======== Фрагмент текста
Занимательная смерть. Развлечения эпохи постгуманизма (Хапаева) - страница 17

Вместе с тем остается неясным, почему же спрос на подобный «эстетический опыт» так вырос именно в последние десятилетия?

При ответе на вопрос, чем вызван рост насилия в современной индустрии развлечений, наряду с трактовками психологического и эстетического характера нередко приводят доводы из области политики. Терроризм как явление (и, в частности, трагедия 11 сентября 2001 года применительно к американской культуре), как и другие политические события, может вызвать чувство тревоги, что пробуждает повышенный интерес к насильственному контенту[66]. Однако эта тенденция в развлекательном бизнесе восходит к рубежу 1970–1980‐х годов, к тому периоду, когда проблема терроризма и в США, и в мире воспринималась отнюдь не так остро, как в наши дни. Увлеченность танатологическими мотивами в искусстве носит поистине интернациональный характер и выходит далеко за рамки специфической политической ситуации в современной Америке. Кроме того, остается непонятным, каким образом просмотр сцен насилия может помочь преодолеть чувство беспокойства и неуверенности?
================
» **Задание**:
Ответьте по фрагменту о насилии в индустрии развлечений:
1. Какое событие упомянуто применительно к американской культуре?
2. Какое чувство, согласно фрагменту, могут вызвать терроризм и другие политические события?
3. К рубежу каких десятилетий восходит эта тенденция в развлекательном бизнесе?
======== Исходные данные
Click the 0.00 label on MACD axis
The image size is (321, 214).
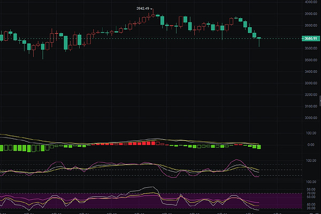click(x=310, y=145)

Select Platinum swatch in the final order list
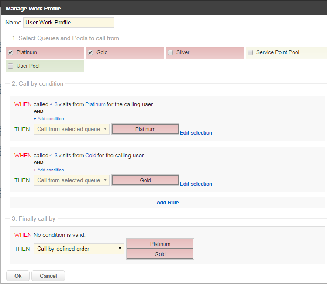point(160,244)
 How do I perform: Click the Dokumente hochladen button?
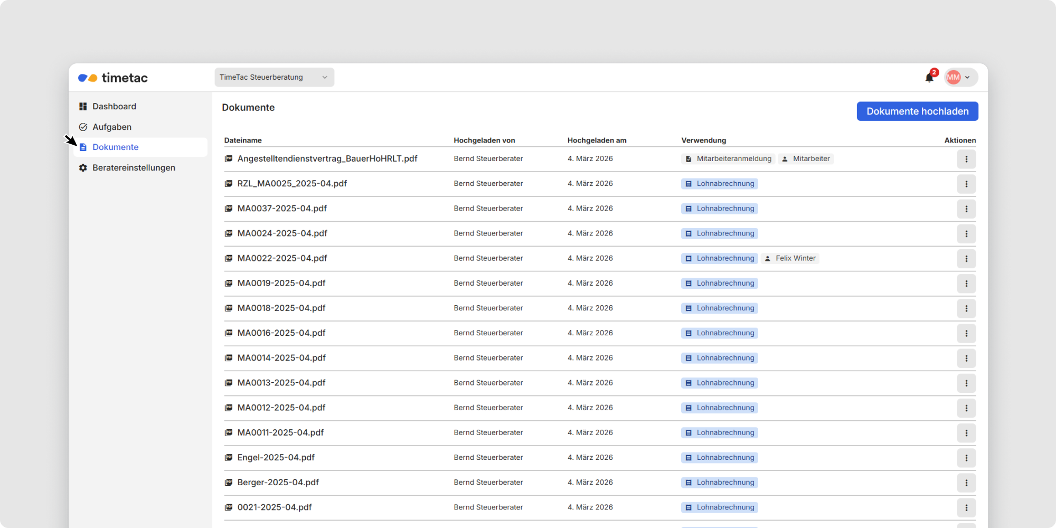click(917, 111)
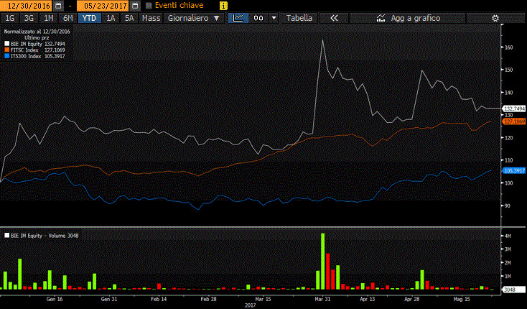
================
» **Ваш ответ**:
1. Трагедия 11 сентября 2001 года.
2. Чувство тревоги.
3. К рубежу 1970–1980-х годов.